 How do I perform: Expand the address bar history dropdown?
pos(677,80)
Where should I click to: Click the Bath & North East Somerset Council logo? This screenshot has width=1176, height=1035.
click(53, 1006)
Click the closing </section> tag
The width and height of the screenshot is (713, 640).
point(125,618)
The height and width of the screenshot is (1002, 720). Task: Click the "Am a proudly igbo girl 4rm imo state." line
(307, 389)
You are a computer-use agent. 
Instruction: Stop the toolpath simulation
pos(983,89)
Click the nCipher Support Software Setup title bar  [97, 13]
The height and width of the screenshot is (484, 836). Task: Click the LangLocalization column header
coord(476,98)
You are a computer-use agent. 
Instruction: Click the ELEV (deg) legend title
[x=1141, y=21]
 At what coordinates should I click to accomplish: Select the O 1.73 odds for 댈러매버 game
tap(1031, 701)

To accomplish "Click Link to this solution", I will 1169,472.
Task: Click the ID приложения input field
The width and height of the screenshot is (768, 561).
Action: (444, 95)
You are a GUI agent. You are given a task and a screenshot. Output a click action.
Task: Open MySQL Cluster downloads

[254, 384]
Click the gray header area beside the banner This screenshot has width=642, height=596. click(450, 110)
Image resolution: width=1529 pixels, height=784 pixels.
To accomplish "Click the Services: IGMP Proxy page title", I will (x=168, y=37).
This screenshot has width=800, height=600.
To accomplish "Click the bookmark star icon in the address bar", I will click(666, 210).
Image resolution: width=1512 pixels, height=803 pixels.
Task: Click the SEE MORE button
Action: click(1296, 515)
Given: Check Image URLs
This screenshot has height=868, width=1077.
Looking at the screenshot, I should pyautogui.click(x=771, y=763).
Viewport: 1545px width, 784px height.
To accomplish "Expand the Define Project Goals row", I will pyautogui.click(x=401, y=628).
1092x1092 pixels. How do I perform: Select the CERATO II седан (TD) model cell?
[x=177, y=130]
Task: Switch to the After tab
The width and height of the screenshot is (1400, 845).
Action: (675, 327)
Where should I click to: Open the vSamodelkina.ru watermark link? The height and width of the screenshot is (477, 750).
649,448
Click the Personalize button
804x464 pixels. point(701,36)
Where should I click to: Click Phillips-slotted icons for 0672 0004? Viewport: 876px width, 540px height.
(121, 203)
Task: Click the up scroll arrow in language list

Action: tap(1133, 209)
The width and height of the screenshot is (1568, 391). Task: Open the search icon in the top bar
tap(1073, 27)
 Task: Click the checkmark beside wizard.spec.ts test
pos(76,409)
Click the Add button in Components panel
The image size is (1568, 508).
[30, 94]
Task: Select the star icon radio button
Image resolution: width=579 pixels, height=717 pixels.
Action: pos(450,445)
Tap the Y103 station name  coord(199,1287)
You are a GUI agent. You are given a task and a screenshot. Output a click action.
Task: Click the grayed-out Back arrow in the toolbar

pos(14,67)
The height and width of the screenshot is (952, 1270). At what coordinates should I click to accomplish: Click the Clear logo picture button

• _DIRECTIONS_
Repeat exactly the lines above, starting with the first line of the records and finishing with the line holding "Viewport: 1545px width, 784px height.". Add no other line.

• _ANSWER SECTION_
 How do I perform: Expand the address bar history dropdown?
pos(677,80)
Where should I click to: Click the Bath & North East Somerset Council logo? This screenshot has width=1176, height=1035.
click(53, 1006)
Click the closing </section> tag
The width and height of the screenshot is (713, 640).
point(125,618)
The height and width of the screenshot is (1002, 720). Task: Click the "Am a proudly igbo girl 4rm imo state." line
(307, 389)
You are a computer-use agent. 
Instruction: Stop the toolpath simulation
pos(983,89)
Click the nCipher Support Software Setup title bar  [97, 13]
The height and width of the screenshot is (484, 836). Task: Click the LangLocalization column header
coord(476,98)
You are a computer-use agent. 
Instruction: Click the ELEV (deg) legend title
[x=1141, y=21]
 At what coordinates should I click to accomplish: Select the O 1.73 odds for 댈러매버 game
tap(1031, 701)

To accomplish "Click Link to this solution", I will 1169,472.
Task: Click the ID приложения input field
The width and height of the screenshot is (768, 561).
Action: (444, 95)
You are a GUI agent. You are given a task and a screenshot. Output a click action.
Task: Open MySQL Cluster downloads

[254, 384]
Click the gray header area beside the banner This screenshot has width=642, height=596. click(450, 110)
Image resolution: width=1529 pixels, height=784 pixels.
To accomplish "Click the Services: IGMP Proxy page title", I will (x=168, y=37).
This screenshot has width=800, height=600.
To accomplish "Click the bookmark star icon in the address bar", I will click(666, 210).
Image resolution: width=1512 pixels, height=803 pixels.
Task: Click the SEE MORE button
Action: click(1296, 515)
Given: Check Image URLs
This screenshot has height=868, width=1077.
Looking at the screenshot, I should pyautogui.click(x=771, y=763).
Viewport: 1545px width, 784px height.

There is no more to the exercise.